Event Detail




Institute Sypmposium

 

Wednesday April 29th, 2026 1pm to 230pm

Herbert Cibul MD and Barrie Richmond MD Memorial Lecture 
Working with Children and Parents. 

In this special additional symposium, Molly Witten, PhD and Marshall Kordon, PsyD will be discussing remembering our former colleagues by presenting and discussing two of their important papers.

Barrie Richmond MD
Countertransference problems in dealing with severely disturbed parents: Their potential value for understanding the patient.

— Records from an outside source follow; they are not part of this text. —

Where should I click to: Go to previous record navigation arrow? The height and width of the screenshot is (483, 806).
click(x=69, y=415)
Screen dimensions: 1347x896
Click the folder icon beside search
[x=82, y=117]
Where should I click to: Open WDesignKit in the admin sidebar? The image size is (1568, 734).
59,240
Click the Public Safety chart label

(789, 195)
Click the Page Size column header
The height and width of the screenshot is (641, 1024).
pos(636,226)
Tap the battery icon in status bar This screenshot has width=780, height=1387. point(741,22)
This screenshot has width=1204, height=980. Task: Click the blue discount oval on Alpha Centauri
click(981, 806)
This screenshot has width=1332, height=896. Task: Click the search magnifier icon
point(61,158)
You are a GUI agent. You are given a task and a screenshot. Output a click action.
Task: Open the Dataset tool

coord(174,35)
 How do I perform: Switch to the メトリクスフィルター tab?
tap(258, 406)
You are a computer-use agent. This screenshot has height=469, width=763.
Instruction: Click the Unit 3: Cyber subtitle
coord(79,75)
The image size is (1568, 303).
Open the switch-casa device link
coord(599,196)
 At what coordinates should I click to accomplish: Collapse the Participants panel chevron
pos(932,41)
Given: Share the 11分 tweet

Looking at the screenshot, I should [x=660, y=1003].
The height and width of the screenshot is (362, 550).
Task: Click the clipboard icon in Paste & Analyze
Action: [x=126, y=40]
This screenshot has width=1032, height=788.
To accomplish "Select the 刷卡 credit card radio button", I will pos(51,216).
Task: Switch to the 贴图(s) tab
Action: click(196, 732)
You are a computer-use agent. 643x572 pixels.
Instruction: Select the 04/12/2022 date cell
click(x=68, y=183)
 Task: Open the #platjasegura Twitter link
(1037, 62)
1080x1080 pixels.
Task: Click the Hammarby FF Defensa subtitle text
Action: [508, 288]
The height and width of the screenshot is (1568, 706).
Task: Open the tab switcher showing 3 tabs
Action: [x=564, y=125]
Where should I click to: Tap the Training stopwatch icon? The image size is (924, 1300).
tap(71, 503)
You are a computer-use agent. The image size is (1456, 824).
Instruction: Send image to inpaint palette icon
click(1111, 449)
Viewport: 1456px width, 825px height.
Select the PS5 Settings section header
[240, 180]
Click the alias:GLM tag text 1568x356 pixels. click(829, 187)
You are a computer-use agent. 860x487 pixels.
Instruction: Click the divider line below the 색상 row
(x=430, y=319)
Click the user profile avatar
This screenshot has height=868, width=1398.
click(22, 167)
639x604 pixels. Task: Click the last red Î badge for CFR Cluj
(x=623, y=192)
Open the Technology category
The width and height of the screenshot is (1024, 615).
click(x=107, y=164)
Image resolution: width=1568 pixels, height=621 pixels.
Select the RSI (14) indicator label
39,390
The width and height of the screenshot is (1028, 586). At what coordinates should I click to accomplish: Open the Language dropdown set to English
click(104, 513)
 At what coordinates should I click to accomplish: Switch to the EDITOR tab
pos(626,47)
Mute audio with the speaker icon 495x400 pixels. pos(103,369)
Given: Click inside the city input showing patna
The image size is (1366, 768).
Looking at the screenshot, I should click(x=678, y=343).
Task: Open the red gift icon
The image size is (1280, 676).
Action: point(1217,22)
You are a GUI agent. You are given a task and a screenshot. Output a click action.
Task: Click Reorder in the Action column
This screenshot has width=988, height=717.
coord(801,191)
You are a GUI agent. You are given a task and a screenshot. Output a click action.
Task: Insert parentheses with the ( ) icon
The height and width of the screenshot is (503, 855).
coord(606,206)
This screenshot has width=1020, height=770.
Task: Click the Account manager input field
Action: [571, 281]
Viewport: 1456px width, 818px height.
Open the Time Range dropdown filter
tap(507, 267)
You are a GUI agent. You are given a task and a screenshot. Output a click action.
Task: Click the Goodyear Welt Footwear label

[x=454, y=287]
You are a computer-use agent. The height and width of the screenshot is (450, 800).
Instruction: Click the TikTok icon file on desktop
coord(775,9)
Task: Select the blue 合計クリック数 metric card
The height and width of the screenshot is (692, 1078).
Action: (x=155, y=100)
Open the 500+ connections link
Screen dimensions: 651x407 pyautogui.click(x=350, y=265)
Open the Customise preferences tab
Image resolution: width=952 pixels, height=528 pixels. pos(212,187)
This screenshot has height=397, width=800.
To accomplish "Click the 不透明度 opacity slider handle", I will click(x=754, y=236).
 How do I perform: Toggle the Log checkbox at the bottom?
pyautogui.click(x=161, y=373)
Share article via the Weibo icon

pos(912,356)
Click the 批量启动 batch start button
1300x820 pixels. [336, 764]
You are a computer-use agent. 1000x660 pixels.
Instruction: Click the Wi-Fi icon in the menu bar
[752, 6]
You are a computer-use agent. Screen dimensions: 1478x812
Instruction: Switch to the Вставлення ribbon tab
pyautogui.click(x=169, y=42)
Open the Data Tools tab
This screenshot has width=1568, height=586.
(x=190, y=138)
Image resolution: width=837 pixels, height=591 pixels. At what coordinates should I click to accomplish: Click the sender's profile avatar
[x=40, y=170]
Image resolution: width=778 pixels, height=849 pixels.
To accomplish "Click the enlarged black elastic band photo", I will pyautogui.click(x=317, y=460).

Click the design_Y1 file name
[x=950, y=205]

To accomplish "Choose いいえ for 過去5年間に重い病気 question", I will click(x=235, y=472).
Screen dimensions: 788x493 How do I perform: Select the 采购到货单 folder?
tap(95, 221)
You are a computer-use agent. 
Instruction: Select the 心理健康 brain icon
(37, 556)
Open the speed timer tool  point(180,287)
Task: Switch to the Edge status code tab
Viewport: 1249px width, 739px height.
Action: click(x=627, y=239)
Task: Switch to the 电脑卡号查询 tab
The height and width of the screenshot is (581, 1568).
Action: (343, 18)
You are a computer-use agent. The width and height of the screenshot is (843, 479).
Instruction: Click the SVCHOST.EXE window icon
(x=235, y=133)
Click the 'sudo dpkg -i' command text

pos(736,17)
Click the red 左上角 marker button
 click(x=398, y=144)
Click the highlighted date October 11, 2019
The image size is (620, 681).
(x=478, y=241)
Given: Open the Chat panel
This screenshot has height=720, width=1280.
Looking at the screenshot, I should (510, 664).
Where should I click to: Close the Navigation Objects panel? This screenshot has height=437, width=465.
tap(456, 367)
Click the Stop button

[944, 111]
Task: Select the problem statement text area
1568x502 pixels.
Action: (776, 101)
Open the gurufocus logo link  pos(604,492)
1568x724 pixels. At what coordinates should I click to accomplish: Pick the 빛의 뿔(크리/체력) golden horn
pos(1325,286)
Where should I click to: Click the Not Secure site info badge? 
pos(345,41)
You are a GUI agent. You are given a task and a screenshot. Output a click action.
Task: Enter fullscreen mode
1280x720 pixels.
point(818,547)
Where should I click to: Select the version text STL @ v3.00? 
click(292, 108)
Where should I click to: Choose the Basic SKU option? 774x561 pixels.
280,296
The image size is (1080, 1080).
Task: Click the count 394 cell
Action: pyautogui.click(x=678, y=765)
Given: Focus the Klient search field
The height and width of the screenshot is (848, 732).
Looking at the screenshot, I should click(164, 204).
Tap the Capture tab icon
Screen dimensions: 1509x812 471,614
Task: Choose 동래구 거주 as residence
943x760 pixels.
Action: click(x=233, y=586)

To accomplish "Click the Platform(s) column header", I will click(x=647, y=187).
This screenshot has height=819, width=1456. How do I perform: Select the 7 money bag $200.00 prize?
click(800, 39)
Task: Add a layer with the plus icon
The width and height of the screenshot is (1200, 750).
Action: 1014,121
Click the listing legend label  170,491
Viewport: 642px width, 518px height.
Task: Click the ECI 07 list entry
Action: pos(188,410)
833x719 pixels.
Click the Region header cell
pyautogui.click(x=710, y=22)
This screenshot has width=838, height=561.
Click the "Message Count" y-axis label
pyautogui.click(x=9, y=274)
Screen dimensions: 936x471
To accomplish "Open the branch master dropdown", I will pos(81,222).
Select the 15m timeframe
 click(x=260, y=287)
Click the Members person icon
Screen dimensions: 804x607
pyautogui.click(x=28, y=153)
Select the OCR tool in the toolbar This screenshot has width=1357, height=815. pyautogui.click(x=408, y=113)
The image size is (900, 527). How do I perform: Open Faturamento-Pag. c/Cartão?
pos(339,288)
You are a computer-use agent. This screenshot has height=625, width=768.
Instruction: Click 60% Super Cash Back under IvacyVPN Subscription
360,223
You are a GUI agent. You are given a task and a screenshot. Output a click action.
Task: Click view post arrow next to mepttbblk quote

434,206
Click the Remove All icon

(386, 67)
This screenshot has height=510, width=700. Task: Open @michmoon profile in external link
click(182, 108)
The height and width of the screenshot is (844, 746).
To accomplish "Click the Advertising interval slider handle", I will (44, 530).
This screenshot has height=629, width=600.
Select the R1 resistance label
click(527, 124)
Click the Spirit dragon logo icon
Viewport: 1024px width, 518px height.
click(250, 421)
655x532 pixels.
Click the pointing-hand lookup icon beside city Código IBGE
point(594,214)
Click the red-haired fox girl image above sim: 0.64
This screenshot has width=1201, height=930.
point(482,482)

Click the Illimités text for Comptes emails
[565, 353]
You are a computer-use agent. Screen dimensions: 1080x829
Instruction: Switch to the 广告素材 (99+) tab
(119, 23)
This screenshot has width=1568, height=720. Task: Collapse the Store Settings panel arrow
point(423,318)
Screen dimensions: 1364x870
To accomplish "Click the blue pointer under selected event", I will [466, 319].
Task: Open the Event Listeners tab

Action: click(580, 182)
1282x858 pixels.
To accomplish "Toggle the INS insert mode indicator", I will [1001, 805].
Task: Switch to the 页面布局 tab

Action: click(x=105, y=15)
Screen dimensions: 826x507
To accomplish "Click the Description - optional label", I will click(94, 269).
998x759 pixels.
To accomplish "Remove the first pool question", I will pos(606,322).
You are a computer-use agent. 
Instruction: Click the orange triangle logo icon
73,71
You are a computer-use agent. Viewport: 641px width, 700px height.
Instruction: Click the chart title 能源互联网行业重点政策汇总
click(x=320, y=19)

Richmond, M. B. (1992). Countertransference problems in dealing with severely disturbed parents: Their potential value for understanding the patient. Residential Treatment for Children & Youth, 9(4), 61–80. https://doi.org/10.1300/J007v09n04_0

Abstract
Based on 3 illustrative composite clinical cases, the use of the analyst's countertransference is discussed as an organizer to formulate the diagnostic and therapeutic process in dealing with severely disturbed (psychotic) patients and their families. Three themes are stressed: the influence of dependency conflicts, competitive parental envy, and the process of identification with the aggressor. Counteridentification responses to projective identification are emphasized in stressing the significant role that the psychoanalyst's countertransference may play in clarifying the therapeutic process with very disturbed children, adolescents, and their parents. (PsycINFO Database Record (c) 2016 APA, all rights reserved)

Herbert Cibul MD

Cibul, H. H. (1997). The organization of affect and the analytic experience. Psychoanalytic Psychology, 14(3), 383–407. https://doi.org/10.1037/h0079732

Abstract
Describes parental affect dyskinesia, which may lead to a pathological affect exchange pattern between mother and child, ultimately disrupting the child's experience of self, including feelings, thoughts, wishes, perceptions, and tension states. Reparation occurs in the analytic treatment experience where the disrupted affect experience of the child is reimplanted within the more functional sort of the analytic relationship with the analyst. The author presents the case of a 14-yr-old male to demonstrate the uniqueness and effectiveness of analytic treatment for a dysfunctional mother–child dyad.
 

Participants are asked to be aware of the need for privacy and confidentiality throughout the program. The Chicago Psychoanalytic Institute maintains responsibility for this program and its content. CPI is licensed by the Illinois Department of Financial and Professional Regulation to sponsor continuing education credits for (license numbers in parentheses): Social Workers (159.000122), Professional Counselors (197.000202), Marriage and Family Therapy Therapists (168.00204), and Clinical Psychologists (268.000091). 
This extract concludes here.